What you should do: Exactly as given, output all the records that follow.

=-=-=

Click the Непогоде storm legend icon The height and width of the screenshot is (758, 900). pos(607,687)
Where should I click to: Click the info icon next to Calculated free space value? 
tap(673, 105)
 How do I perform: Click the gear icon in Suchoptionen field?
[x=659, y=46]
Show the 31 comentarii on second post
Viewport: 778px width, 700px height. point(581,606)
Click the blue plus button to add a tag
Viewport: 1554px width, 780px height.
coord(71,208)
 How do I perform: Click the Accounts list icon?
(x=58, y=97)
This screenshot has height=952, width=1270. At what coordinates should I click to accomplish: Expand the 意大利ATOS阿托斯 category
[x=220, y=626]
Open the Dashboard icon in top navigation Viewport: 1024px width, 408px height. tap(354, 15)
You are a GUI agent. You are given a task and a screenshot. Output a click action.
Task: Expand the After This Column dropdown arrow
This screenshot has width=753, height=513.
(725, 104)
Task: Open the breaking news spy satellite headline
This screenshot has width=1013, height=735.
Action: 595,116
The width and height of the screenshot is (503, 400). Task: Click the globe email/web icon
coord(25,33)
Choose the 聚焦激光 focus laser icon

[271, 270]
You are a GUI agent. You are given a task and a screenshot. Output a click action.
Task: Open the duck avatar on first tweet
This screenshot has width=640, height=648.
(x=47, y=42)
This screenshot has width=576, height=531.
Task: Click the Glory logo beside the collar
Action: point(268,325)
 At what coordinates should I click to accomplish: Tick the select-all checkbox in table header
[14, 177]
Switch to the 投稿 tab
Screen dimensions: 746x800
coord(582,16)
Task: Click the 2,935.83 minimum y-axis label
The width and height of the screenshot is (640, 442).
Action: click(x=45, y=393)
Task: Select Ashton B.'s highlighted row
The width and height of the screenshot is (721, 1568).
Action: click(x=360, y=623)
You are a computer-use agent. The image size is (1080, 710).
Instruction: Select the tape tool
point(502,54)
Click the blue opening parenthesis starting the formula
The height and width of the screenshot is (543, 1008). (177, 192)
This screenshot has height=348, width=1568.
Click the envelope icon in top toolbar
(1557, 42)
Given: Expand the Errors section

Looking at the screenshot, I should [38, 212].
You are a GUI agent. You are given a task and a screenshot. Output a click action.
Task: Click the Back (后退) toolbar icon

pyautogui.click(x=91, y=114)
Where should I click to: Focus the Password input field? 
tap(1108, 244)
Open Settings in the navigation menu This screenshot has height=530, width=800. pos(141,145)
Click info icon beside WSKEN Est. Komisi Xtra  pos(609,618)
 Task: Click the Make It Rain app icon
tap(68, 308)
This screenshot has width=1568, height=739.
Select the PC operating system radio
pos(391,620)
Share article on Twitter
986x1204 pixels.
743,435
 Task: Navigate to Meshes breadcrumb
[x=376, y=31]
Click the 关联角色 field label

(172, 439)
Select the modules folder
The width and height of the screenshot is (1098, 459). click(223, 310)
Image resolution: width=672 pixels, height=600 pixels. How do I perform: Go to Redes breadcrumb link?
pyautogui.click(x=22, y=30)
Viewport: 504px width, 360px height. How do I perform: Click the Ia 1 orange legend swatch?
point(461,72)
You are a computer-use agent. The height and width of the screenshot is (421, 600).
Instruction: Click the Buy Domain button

=-=-=

Expected answer:
Click the Непогоде storm legend icon The height and width of the screenshot is (758, 900). pos(607,687)
Where should I click to: Click the info icon next to Calculated free space value? 
tap(673, 105)
 How do I perform: Click the gear icon in Suchoptionen field?
[x=659, y=46]
Show the 31 comentarii on second post
Viewport: 778px width, 700px height. point(581,606)
Click the blue plus button to add a tag
Viewport: 1554px width, 780px height.
coord(71,208)
 How do I perform: Click the Accounts list icon?
(x=58, y=97)
This screenshot has height=952, width=1270. At what coordinates should I click to accomplish: Expand the 意大利ATOS阿托斯 category
[x=220, y=626]
Open the Dashboard icon in top navigation Viewport: 1024px width, 408px height. tap(354, 15)
You are a GUI agent. You are given a task and a screenshot. Output a click action.
Task: Expand the After This Column dropdown arrow
This screenshot has width=753, height=513.
(725, 104)
Task: Open the breaking news spy satellite headline
This screenshot has width=1013, height=735.
Action: 595,116
The width and height of the screenshot is (503, 400). Task: Click the globe email/web icon
coord(25,33)
Choose the 聚焦激光 focus laser icon

[271, 270]
You are a GUI agent. You are given a task and a screenshot. Output a click action.
Task: Open the duck avatar on first tweet
This screenshot has width=640, height=648.
(x=47, y=42)
This screenshot has width=576, height=531.
Task: Click the Glory logo beside the collar
Action: point(268,325)
 At what coordinates should I click to accomplish: Tick the select-all checkbox in table header
[14, 177]
Switch to the 投稿 tab
Screen dimensions: 746x800
coord(582,16)
Task: Click the 2,935.83 minimum y-axis label
The width and height of the screenshot is (640, 442).
Action: click(x=45, y=393)
Task: Select Ashton B.'s highlighted row
The width and height of the screenshot is (721, 1568).
Action: click(x=360, y=623)
You are a computer-use agent. The image size is (1080, 710).
Instruction: Select the tape tool
point(502,54)
Click the blue opening parenthesis starting the formula
The height and width of the screenshot is (543, 1008). (177, 192)
This screenshot has height=348, width=1568.
Click the envelope icon in top toolbar
(1557, 42)
Given: Expand the Errors section

Looking at the screenshot, I should [38, 212].
You are a GUI agent. You are given a task and a screenshot. Output a click action.
Task: Click the Back (后退) toolbar icon

pyautogui.click(x=91, y=114)
Where should I click to: Focus the Password input field? 
tap(1108, 244)
Open Settings in the navigation menu This screenshot has height=530, width=800. pos(141,145)
Click info icon beside WSKEN Est. Komisi Xtra  pos(609,618)
 Task: Click the Make It Rain app icon
tap(68, 308)
This screenshot has width=1568, height=739.
Select the PC operating system radio
pos(391,620)
Share article on Twitter
986x1204 pixels.
743,435
 Task: Navigate to Meshes breadcrumb
[x=376, y=31]
Click the 关联角色 field label

(172, 439)
Select the modules folder
The width and height of the screenshot is (1098, 459). click(223, 310)
Image resolution: width=672 pixels, height=600 pixels. How do I perform: Go to Redes breadcrumb link?
pyautogui.click(x=22, y=30)
Viewport: 504px width, 360px height. How do I perform: Click the Ia 1 orange legend swatch?
point(461,72)
You are a computer-use agent. The height and width of the screenshot is (421, 600).
Instruction: Click the Buy Domain button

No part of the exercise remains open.